Choose a tag to compare

@github-actions github-actions released this 09 Jun 07:06
· 4 commits to main since this release
c150cf3

Major Changes

  • e0c14ad: Stop hiding consequential behavior behind defaults.

    Two defaults silently took actions the developer didn't ask for. Both now hand the decision back:

    • StepOpts.retries defaults to 0 (was 3). A step runs once and its failure is terminal unless you opt in with retries: N. Previously every step silently retried up to 4× with exponential backoff; you had to write retries: 0 to get a single run. (Steps re-run on crash recovery regardless, so side-effecting bodies should already be idempotent.)
    • engine.listRuns({ limit }) throws when limit > 500 instead of silently clamping to 500. Asking for more than the max now surfaces an error rather than truncating the page without a signal.

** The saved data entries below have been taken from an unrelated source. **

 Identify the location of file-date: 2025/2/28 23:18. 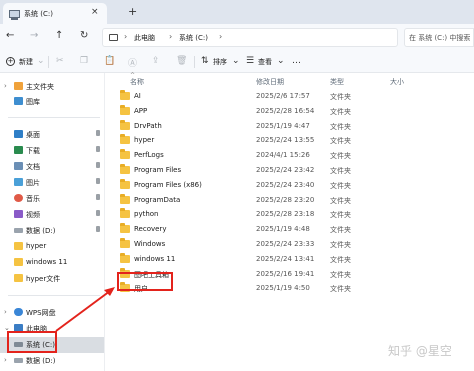
(286, 214).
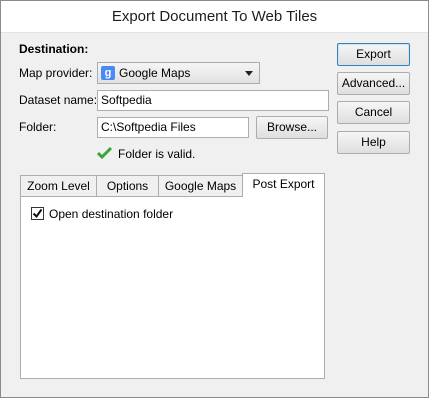 This screenshot has height=398, width=429. Describe the element at coordinates (213, 100) in the screenshot. I see `dataset-name-input: Softpedia` at that location.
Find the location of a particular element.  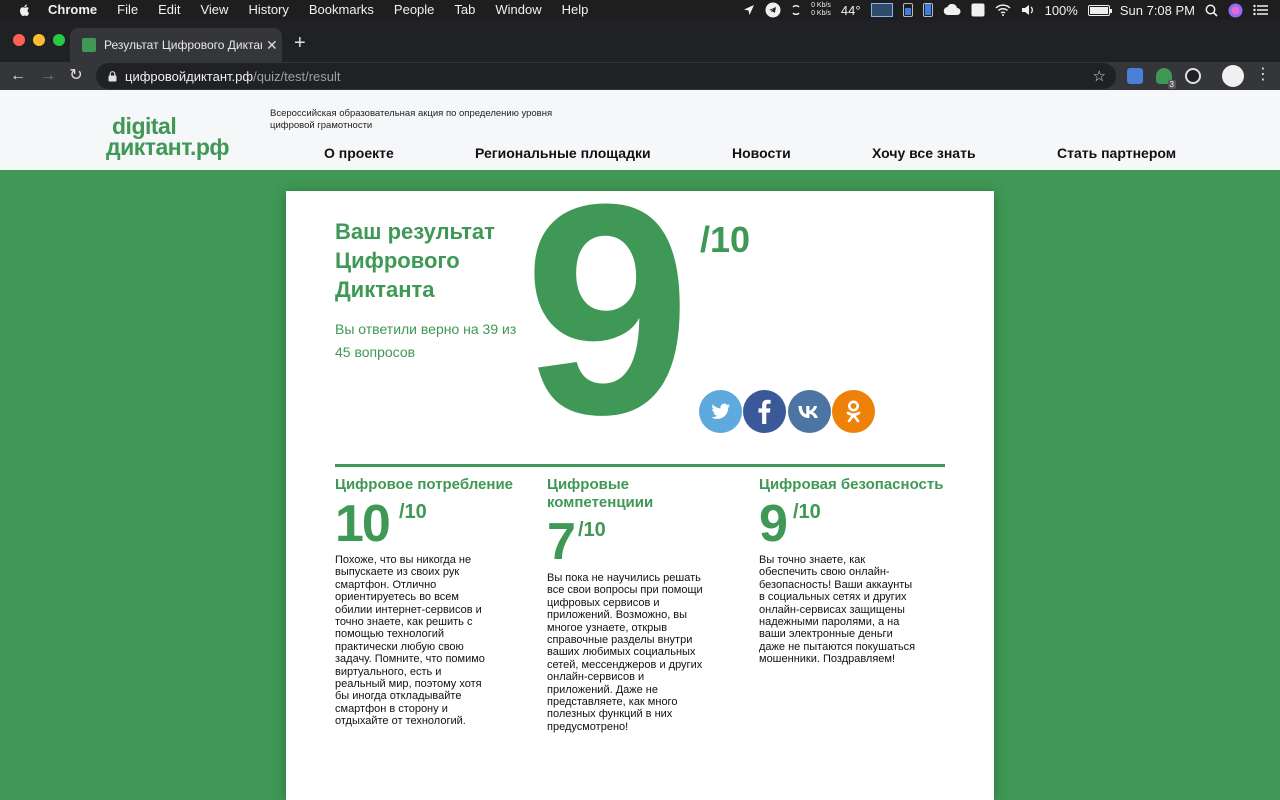

nav-want-to-know-all: Хочу все знать is located at coordinates (924, 153).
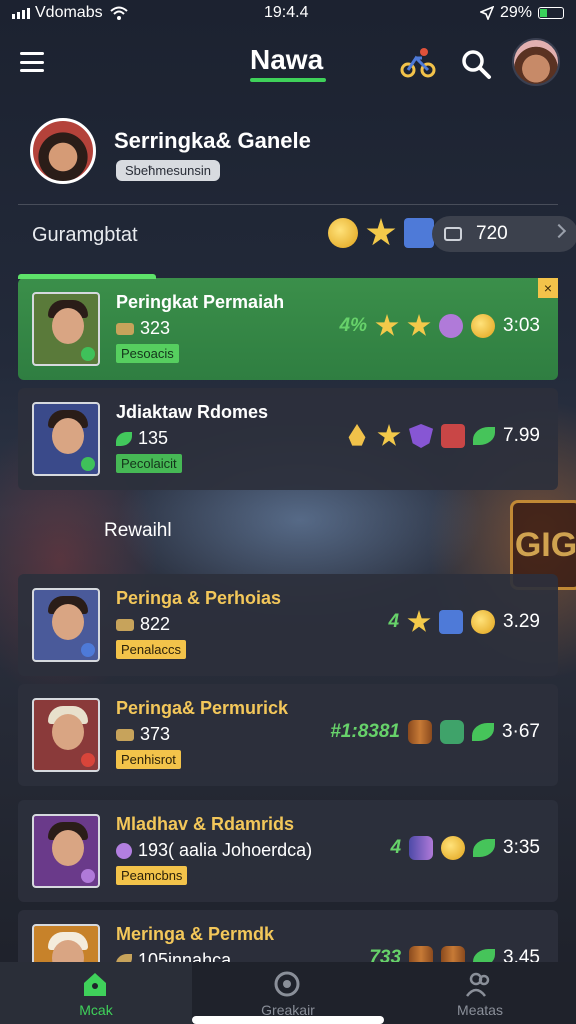 This screenshot has height=1024, width=576. Describe the element at coordinates (536, 62) in the screenshot. I see `user-avatar` at that location.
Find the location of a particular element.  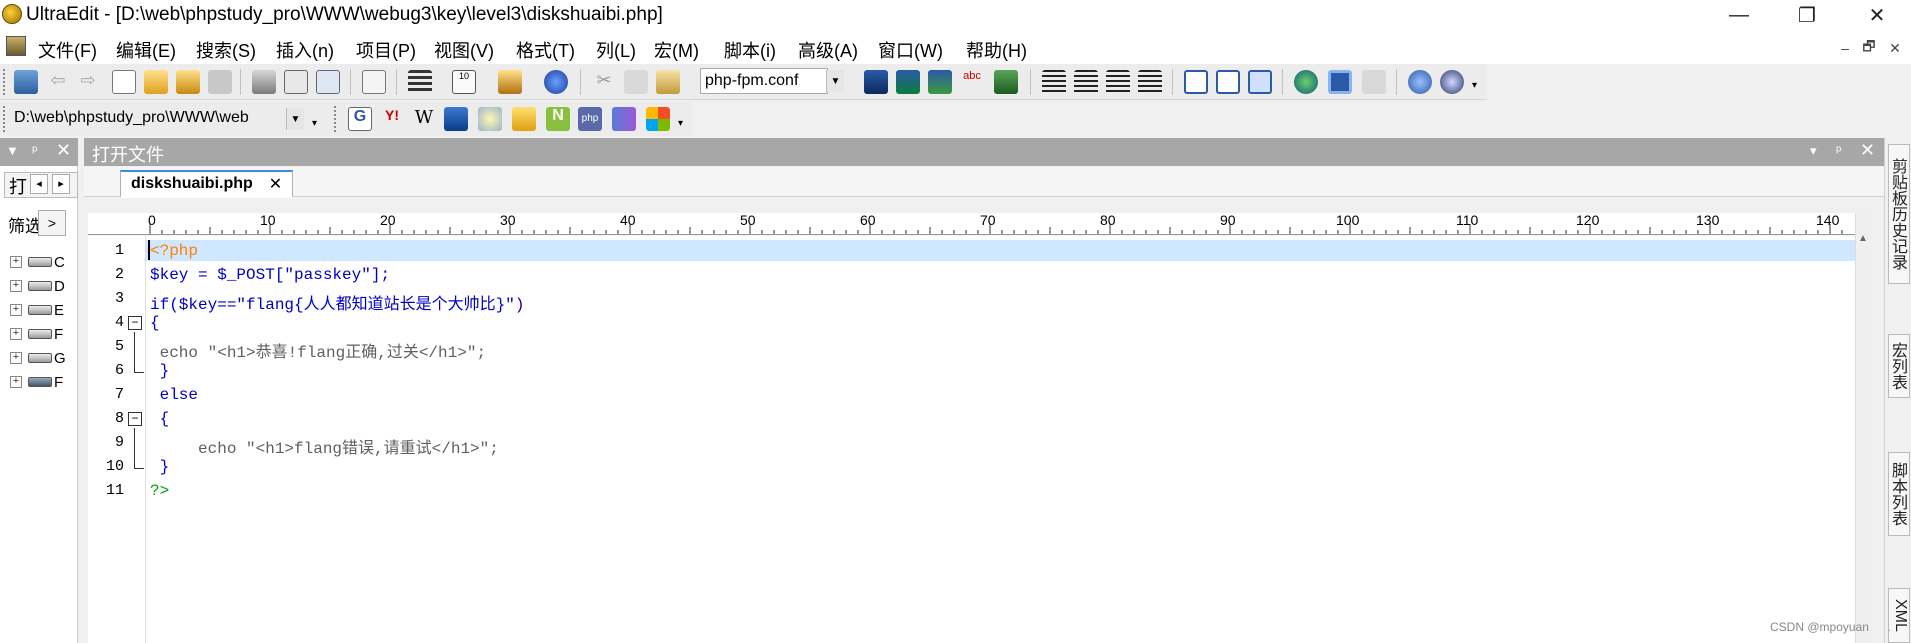

tree-item-drive: + G is located at coordinates (38, 358).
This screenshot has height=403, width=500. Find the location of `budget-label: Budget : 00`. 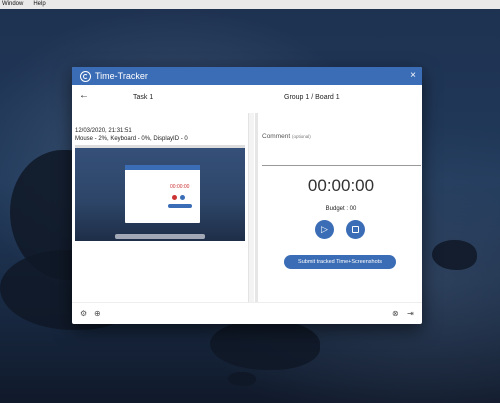

budget-label: Budget : 00 is located at coordinates (341, 209).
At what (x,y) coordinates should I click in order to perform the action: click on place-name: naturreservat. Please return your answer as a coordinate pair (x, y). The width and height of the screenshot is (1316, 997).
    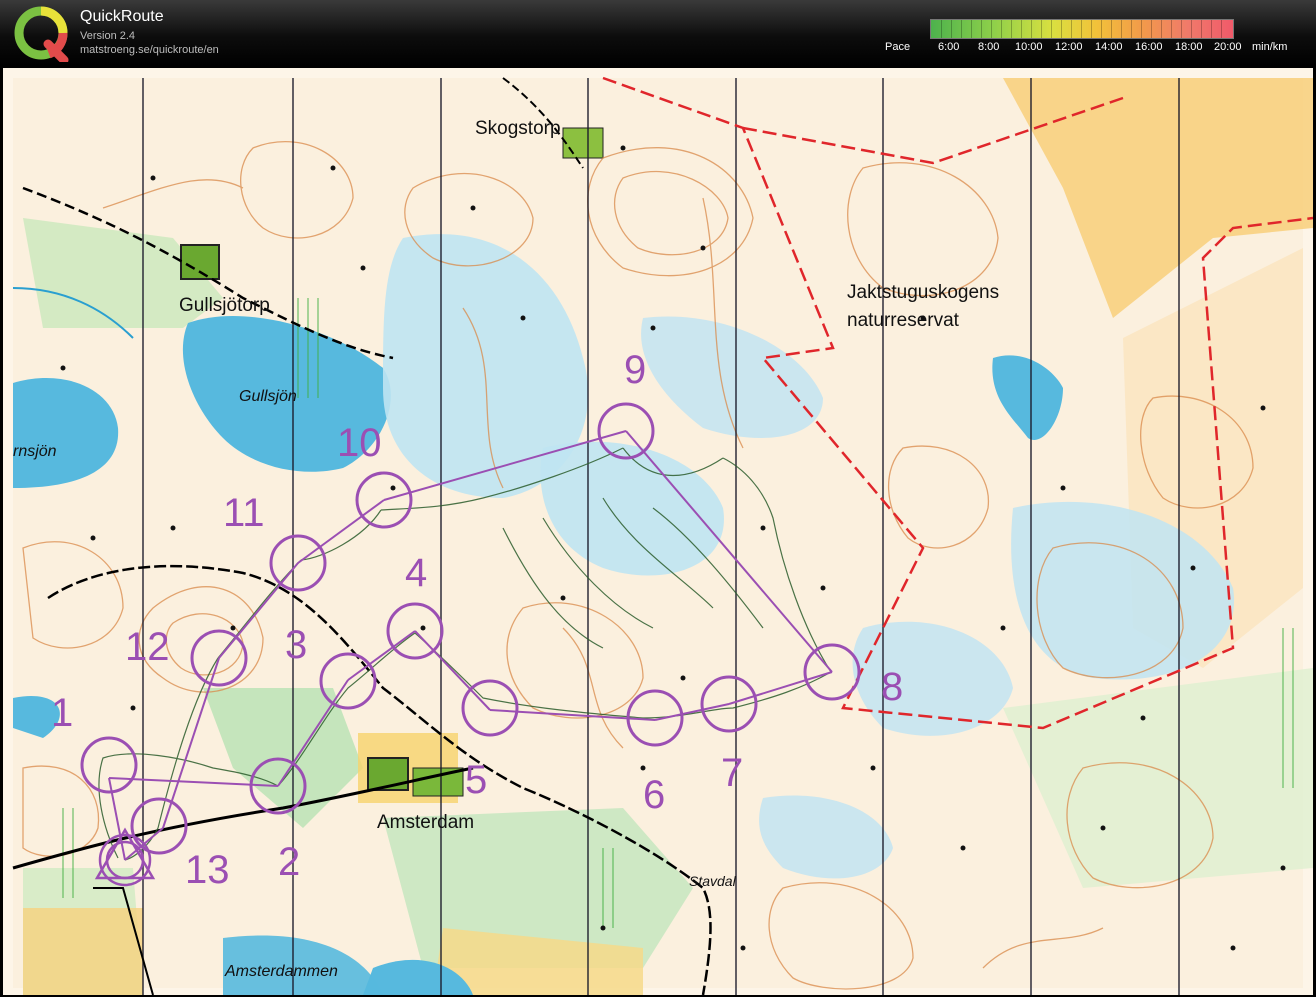
    Looking at the image, I should click on (904, 320).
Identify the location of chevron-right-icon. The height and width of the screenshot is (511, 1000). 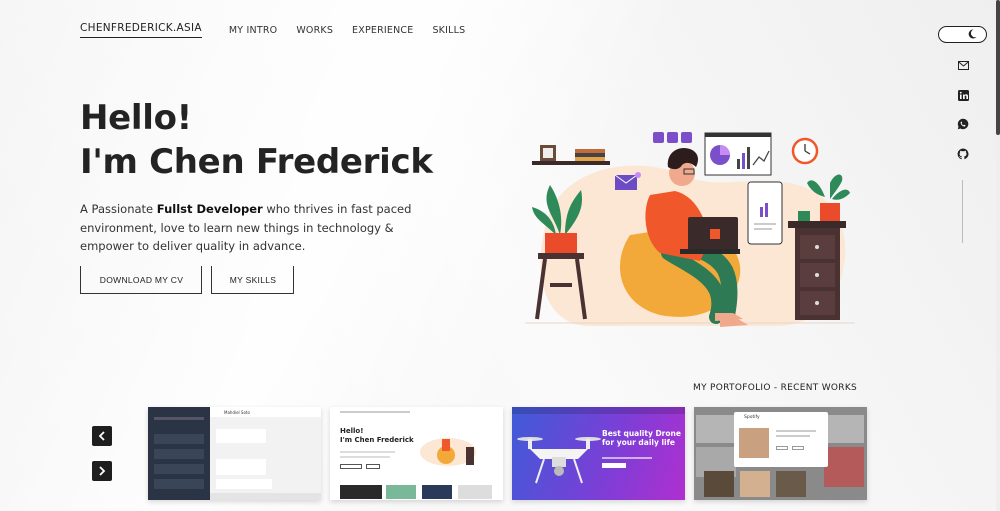
(102, 471).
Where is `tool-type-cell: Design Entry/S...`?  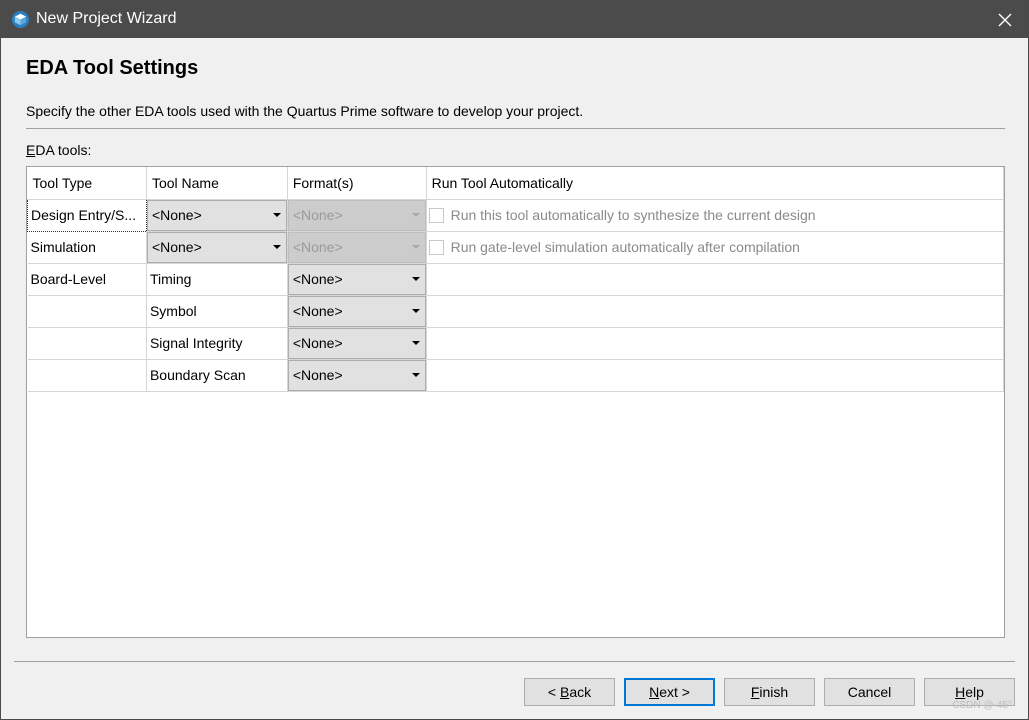
tool-type-cell: Design Entry/S... is located at coordinates (87, 215).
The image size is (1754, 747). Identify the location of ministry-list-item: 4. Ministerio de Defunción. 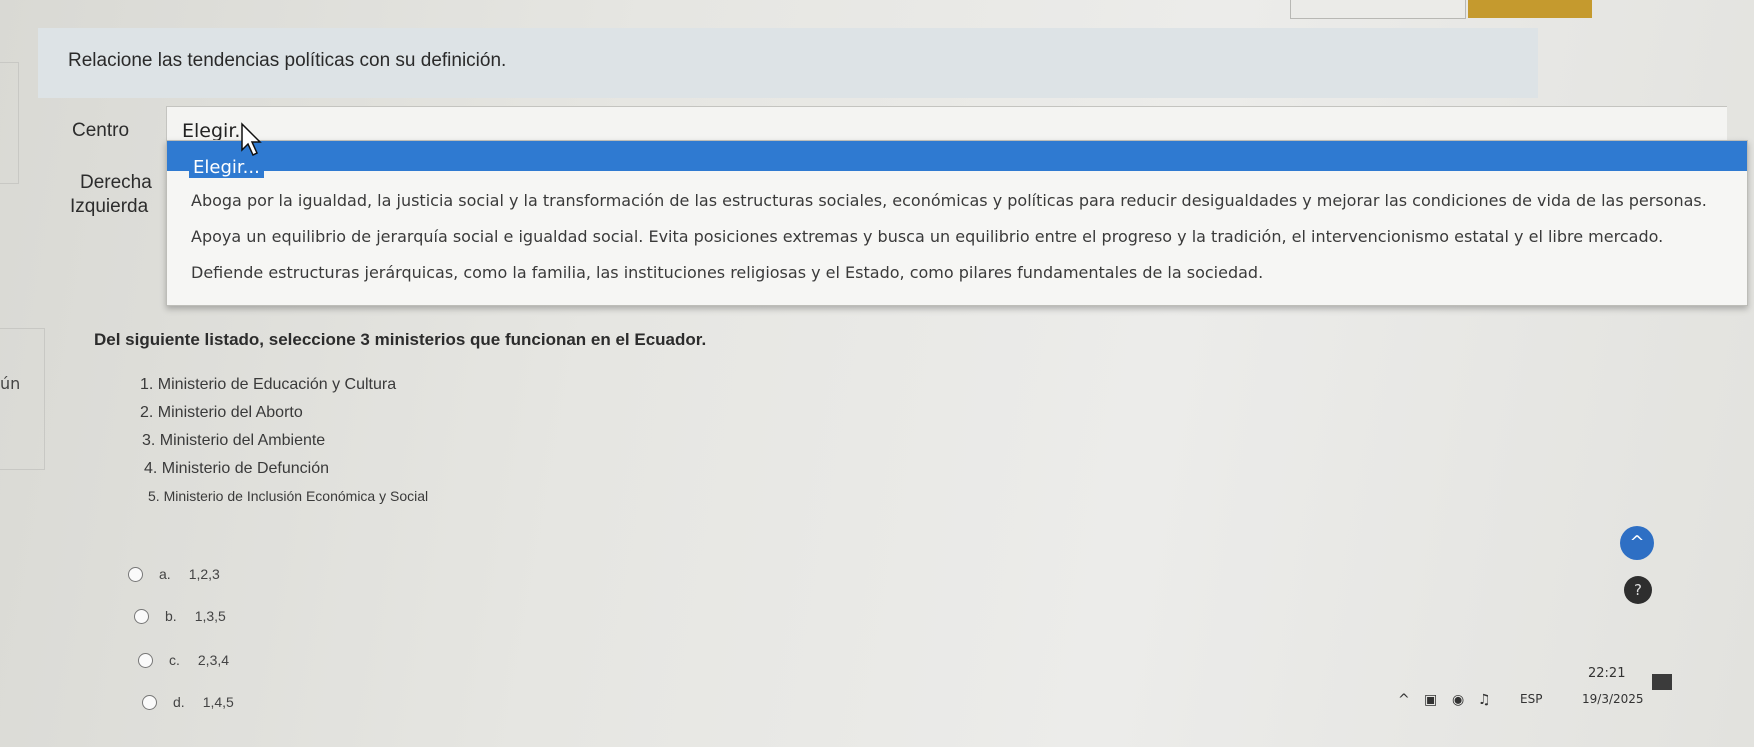
(236, 468).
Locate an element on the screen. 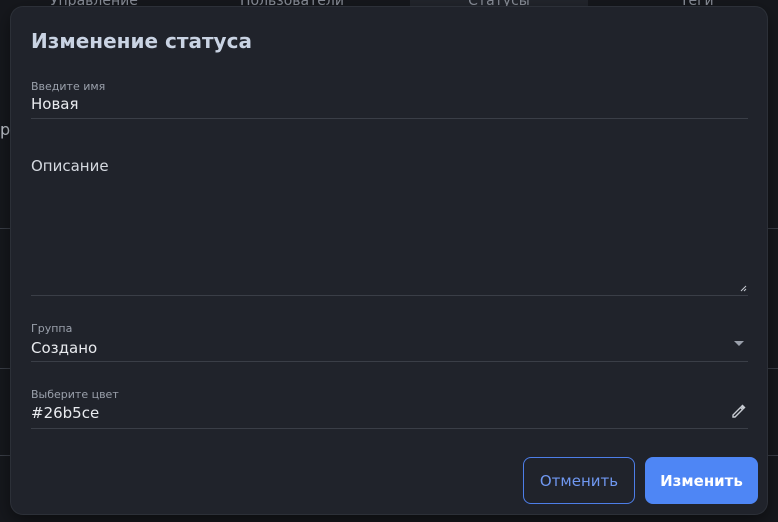 The width and height of the screenshot is (778, 522). cancel-button: Отменить is located at coordinates (579, 480).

    Migration: if you relied on automatic step retries, add retries: 3 (or your preferred count) to those ctx.step(...) / .step(...) calls. If you passed listRuns({ limit }) above 500, lower it to ≤ 500.

  • e0c14ad: Group EngineOpts into descriptive config blocks.

    The flat options bag is replaced with four nested groups so related settings live together and each group's defaults are documented on the hover. Switchable subsystems (reconciler, retention) take false | { … }; always-on tuning (worker, limits) takes { … }. New: reconciler.schedule lets you change the sweep cadence (previously hardcoded to every minute).

    Migration:

    Before (v3) After (v4)
    workerSchema worker.schema
    concurrency worker.concurrency
    pollInterval worker.pollInterval
    enqueue worker.enqueue
    disableReconciler: true reconciler: false
    reconcilerGraceMs reconciler.graceMs
    runningStuckMs reconciler.runningStuckMs
    maxRunAttempts limits.maxRunAttempts
    defaultStepTimeoutMs limits.defaultStepTimeoutMs

    retention and limits (size caps) keep their fields; limits now also holds maxRunAttempts and defaultStepTimeoutMs.

    // before
    createEngine({
      db,
      pool,
      workerSchema: "gw",
      concurrency: 10,
      disableReconciler: true,
      maxRunAttempts: 50,
    });
    
    // after
    createEngine({
      db,
      pool,
      worker: { schema: "gw", concurrency: 10 },
      reconciler: false,
      limits: { maxRunAttempts: 50 },
    });

Minor Changes

  • e0c14ad: Export isSuspend and FlowSuspend from the public API.

    ctx.sleep / ctx.signal / ctx.invoke park a run by throwing FlowSuspend. Because it extends Error, a try/catch around a ctx.* call silently swallows the suspend and the run never parks. These were @internal, so consumers had no way to guard. The correct pattern is now expressible:

    try {
      await ctx.signal("approval", { timeout: "24h" });
    } catch (err) {
      if (isSuspend(err)) throw err; // let the run park
      // ...handle real errors
    }

Patch Changes

  • e0c14ad: Reap orphaned cron:* jobs on worker startup.

    When a cron is removed from code, graphile-worker stops scheduling it but already-enqueued cron:<name> jobs linger with no task handler — they sit forever, erroring across deploy cutovers. startGraphileWorker now runs a best-effort purge after run(), completing any cron:* job whose task is no longer registered. It never throws, so a reap failure can't block worker startup.

    The cron policy (jitter, overlap, reaping) now lives in its own cron module that the graphile adapter drives.

  • e0c14ad: Recover runs whose worker crashed mid-execution.

    A run that died while status = running could never resume: the reconciler re-enqueued it but left the status running, and claimRun rejects running as "lost" — so the re-enqueued job was skipped forever and the run hung permanently. The reconciler now resets a stuck running run to retrying before re-enqueuing, so the next claim succeeds. Guarded by the existing reconciler.runningStuckMs threshold (default 10 min).